[Start of Attachment]
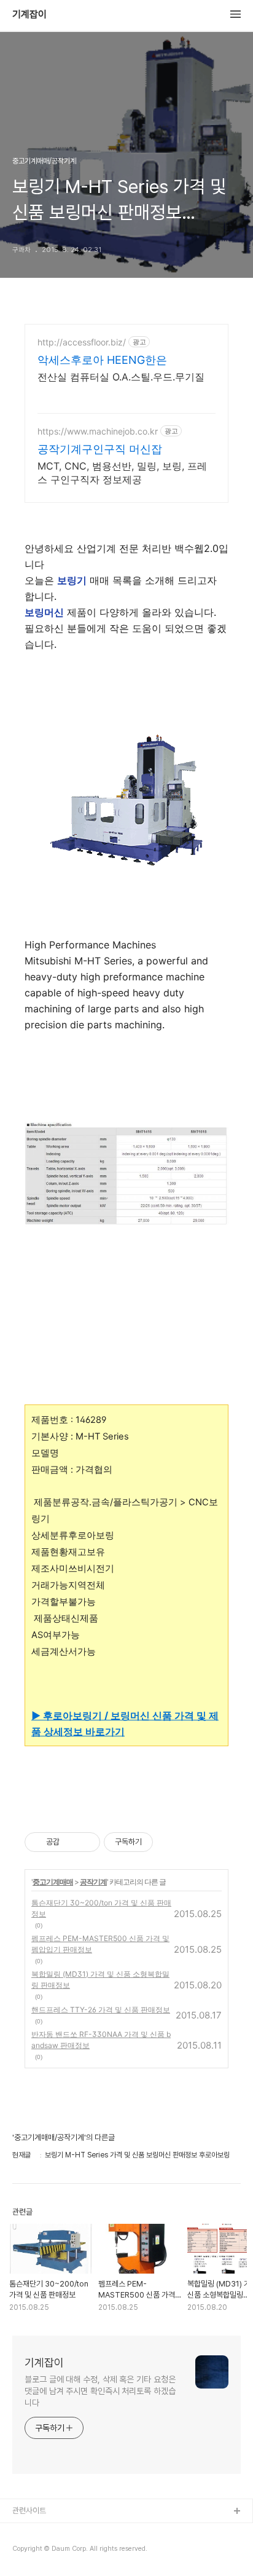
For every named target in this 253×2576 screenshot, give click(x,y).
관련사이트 (29, 2510)
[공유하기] (71, 1842)
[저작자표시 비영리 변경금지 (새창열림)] (169, 1842)
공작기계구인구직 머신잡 (99, 449)
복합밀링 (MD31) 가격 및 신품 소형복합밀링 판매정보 (100, 1979)
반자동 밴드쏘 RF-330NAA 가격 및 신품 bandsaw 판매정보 (101, 2040)
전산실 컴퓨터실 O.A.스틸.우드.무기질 (120, 377)
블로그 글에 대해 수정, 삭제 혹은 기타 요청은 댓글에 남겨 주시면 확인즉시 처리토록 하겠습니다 (100, 2391)
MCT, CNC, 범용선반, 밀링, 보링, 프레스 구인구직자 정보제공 (122, 473)
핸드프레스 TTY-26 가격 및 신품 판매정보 (100, 2009)
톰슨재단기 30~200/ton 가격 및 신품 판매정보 (101, 1908)
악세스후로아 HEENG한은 (102, 359)
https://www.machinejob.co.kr (97, 431)
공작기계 (93, 1881)
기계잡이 (29, 14)
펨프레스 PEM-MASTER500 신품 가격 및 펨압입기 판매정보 (100, 1944)
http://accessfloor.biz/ (81, 342)
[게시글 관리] (86, 1842)
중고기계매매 (53, 1881)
[End of Attachment]
* [What the task asks]:
Each line above that contains the word "판매정보" should be returned.

* [Reply to the exercise]:
복합밀링 (MD31) 가격 및 신품 소형복합밀링 판매정보 (100, 1979)
반자동 밴드쏘 RF-330NAA 가격 및 신품 bandsaw 판매정보 (101, 2040)
핸드프레스 TTY-26 가격 및 신품 판매정보 (100, 2009)
톰슨재단기 30~200/ton 가격 및 신품 판매정보 (101, 1908)
펨프레스 PEM-MASTER500 신품 가격 및 펨압입기 판매정보 (100, 1944)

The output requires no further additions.